Fastlane + Jenkins Pipelines (Gaige gets his Java on)


Jenkins

For years, I've been using Jenkins as a CI environment at ClueTrust. For those unfamiliar with Jenkins, it's a long-running open-source project built in Java for doing Continuous Integration. It'll work on just about any platform that can run Java (although it's most at home on Unix machines) and it can be used with nearly any development toolset. It's been a helpful tool, but not without it's difficulties.

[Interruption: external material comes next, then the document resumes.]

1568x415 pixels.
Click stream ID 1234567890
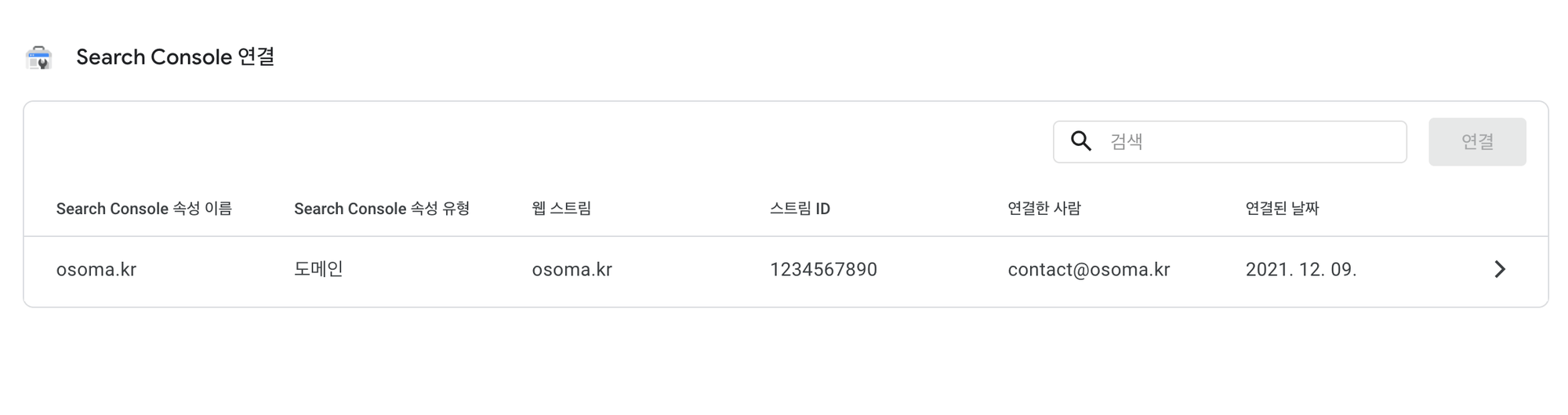[823, 270]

Most of my personal development for the past few years has been for macOS and iOS and thus requires Xcode, which means that my Jenkins slaves need to run on macOS machines. In my case, I run both the slaves and the master on Mac Minis (including a brand-spanking new one that really screams). Over the years, running CI on a Mac has been difficult, and required quite a bit of manual tweaking of the environment to keep up with changes in Apple's toolchain.

Enter Fastlane

Over the past few years, development has progressed on an iOS-mostly (macOS-kinda) development tool called Fastlane. The original developer, Felix Krause has been working on Fastlane for years and has moved from independent to Twitter and now Google.

In a nutshell, it shepherds most of the build/test/deploy cycle for iOS and macOS software, providing pretty output and a fast cycle.

When I went through our last feature release for CartoMobile in the fall of 2018, I ran into some annoying changes in the build process that caused some difficulties with building and testing in my desktop and laptop environments, and especially automating the screenshot process.

I looked to Fastlane as a solution to this problem, and was quite pleased with the results. In fact, they were so good, I moved my other active projects, including Cartographica, to Fastlane for build/test/deploy. Despite comments about Fastlane being mostly for mobile development, I found it quite easy to work with for macOS development as well.

Of course, if it's worth doing in the manual build process, then it's worth automating, so I set out to follow the Fastlane instructions to get it working with Jenkins. It's clear that somebody had the same idea, as there's explicit support for running Fastlane under Jenkins. Although it required using the KPP Management Plugin, which I hadn't previously used, it worked quite well.

Moving to Pipelines

Fast forward to this winter, and I've been doing some more complex build and test cycles, and reading up on the more recent techniques for using Jenkins and decided it was time to try Pipelines. The value proposition was that you could create a more intelligent pipeline of actions. Whereas Jenkins has long had the ability to chain builds together, or to use build steps, the proliferation of individual "projects" necessary to handle a complex build and test cycle could get pretty unwieldy. For example, Cartographica had a 4-project setup if you don't count the individual libraries that are built separately.

Applying pipelines to Cartographica wasn't a difficult process, thanks to the Convert to Pipeline Plugin provided by Infostretch. The automated conversion worked well, except that it didn't know how to convert the KPP Management Plugin. After a cursory stop in the Pipeline Syntax page, it became clear that the KPP Management Plugin was old enough (6 years since the last update at that point) that it didn't use the required code base to get automatic support for Pipelines. Sad trombone... But, hey, I'm a programmer, I've got this.

Enter the Javas

I'd done some recent Java work at Haste, but it'd been quite a while since my last serious effort to pick up someone else's code and run with it in that language, especially a plugin to yet another, much larger codebase. It turns out that the Jenkins folks (and the folks who made the original plugin) did a good job of making things pretty sane. Once I'd reoriented my brain to Java, it was pretty straightforward to modify the code to support pipelines, and the results is that after a few hours, I now have a completely functional Jenkins Pipeline for Cartographica using Fastlane and my modified KPP Management plugin.

My modified source code can be found at gaige/kpp-management-plugin on GitHub.